Ok, so let's say that you've managed to get in house or external
competitors to cooperate, got all those thorny issues settled, and are
ready to use XML to transfer data. How are you going to look at it? It's
not really practical to use a text editor to view the XML, as it is all
marked up. It would be like looking at HTML source, only more so. You've
got to write some XSL (eXtensible Style Sheet) code, which is a
programming language for an XML=>HTML converter. That'll take you some
time, both in the writing, and the execution. It'll really be fun to
look at if you have a slow connection.
Now that you've defined it, and now that you can look at it, you're
probably going to want to do something with it (if all you want to do
is look at it, you could have kept it in HTML to start with). Perhaps
you'll want to convert your existing processes to handle XML, or
create whole new ones from scratch.
Whatever.
Not that XML itself is a perfect way to transfer data. While it's
generally good enough, there are some flaws that show up in the real
world.
The first is that it creates a hierarchical database. In the example
above, a compound would have one or more projects, which would have one
or more trials, etc. However, almost all client server and thin
client applications use relational databases, where data is stored in
tables with rows and columns. They're not the same shape. To store XML
data in a relational database, it'll have to be converted back and
forth. Not a big problem, but yet another obstacle to overcome.

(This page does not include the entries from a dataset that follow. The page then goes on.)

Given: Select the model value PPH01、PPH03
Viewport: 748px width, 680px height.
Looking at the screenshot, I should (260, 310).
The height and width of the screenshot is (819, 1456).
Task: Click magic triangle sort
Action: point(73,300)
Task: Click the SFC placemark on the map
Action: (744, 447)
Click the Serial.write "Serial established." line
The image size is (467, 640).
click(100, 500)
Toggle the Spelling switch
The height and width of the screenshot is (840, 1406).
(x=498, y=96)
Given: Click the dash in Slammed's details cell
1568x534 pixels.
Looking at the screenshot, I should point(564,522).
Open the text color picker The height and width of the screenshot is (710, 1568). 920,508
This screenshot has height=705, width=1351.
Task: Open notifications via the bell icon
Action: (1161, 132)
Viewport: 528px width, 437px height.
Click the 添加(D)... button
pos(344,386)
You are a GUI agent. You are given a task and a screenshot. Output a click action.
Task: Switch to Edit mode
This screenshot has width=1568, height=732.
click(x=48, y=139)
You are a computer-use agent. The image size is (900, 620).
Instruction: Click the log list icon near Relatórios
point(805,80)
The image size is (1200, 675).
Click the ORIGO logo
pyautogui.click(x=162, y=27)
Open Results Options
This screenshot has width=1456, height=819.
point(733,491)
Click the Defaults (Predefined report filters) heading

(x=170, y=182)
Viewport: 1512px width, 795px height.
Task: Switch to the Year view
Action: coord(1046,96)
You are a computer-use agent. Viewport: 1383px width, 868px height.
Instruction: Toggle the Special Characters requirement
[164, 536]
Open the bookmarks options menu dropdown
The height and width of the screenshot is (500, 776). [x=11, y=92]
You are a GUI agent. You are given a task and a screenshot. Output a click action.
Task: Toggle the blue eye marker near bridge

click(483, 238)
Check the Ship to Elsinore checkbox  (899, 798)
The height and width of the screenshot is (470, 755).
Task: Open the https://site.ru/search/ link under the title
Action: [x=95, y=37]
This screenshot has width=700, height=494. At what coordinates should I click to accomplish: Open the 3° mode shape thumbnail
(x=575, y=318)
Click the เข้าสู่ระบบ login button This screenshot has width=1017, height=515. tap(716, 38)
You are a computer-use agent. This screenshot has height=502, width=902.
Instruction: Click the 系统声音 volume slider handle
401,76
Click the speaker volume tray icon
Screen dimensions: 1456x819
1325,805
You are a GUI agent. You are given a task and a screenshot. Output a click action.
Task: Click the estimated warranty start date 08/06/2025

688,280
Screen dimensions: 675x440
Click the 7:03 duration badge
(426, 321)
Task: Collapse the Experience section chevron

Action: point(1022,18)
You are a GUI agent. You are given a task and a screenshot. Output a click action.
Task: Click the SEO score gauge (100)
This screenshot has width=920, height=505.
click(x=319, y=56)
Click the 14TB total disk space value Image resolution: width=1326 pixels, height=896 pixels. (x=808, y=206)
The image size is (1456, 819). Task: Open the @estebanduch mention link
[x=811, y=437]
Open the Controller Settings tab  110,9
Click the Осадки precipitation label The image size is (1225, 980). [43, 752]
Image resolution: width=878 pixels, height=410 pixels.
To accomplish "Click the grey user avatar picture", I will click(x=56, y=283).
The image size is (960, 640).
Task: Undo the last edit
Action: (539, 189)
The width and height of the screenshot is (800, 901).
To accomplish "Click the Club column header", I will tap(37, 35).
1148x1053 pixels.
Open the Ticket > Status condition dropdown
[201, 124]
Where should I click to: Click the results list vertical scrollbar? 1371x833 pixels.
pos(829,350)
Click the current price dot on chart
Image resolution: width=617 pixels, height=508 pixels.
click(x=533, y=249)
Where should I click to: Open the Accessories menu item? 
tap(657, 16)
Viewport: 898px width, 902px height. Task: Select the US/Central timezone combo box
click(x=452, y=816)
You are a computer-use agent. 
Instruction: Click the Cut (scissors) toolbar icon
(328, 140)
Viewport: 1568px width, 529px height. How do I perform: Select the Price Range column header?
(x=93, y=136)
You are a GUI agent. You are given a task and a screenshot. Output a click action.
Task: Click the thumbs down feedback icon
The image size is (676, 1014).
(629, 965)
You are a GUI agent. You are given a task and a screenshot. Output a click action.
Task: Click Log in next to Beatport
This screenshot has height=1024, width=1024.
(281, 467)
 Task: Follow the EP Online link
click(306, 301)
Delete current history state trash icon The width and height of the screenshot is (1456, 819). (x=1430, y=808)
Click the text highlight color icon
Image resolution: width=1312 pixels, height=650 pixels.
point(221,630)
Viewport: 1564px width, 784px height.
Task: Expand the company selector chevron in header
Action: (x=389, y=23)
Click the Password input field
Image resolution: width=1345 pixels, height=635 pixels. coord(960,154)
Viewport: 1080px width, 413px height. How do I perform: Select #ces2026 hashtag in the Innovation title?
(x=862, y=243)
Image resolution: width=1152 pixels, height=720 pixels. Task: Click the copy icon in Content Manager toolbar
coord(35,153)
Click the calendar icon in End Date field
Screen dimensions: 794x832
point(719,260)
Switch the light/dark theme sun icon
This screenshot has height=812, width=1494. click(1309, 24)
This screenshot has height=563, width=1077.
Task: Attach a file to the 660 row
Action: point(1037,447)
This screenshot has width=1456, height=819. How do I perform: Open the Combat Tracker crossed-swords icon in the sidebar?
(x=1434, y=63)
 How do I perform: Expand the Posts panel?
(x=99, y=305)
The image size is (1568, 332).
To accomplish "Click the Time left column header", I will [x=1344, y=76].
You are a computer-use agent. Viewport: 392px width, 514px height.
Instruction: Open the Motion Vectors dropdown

A more serious problem is the file size. Again, according to
www.xml.com, "Terseness in XML markup is of minimal importance." Well,
maybe in a George Gilder dream, but in the real world, file size does
matter. Alot. Bandwidth is not free, and XML is definitely not terse.
For example, the SAS Institute is considering using XML to store their
datasets. However, the FDA sets a 25 Meg file size limit on datasets in
a new drug submission. Currently, usually only lab datasets are affected
by this limit. If XML is used, many more datasets would hit this barrier
and have to be split up, causing much angst and gnashing of teeth.
Data transfer standards are fine, and XML is as good a choice as any.
Just don't think that it won't take its pound of flesh, just like every
other technology known. My guess is that it will be one of those
technologies of the future that always remain so.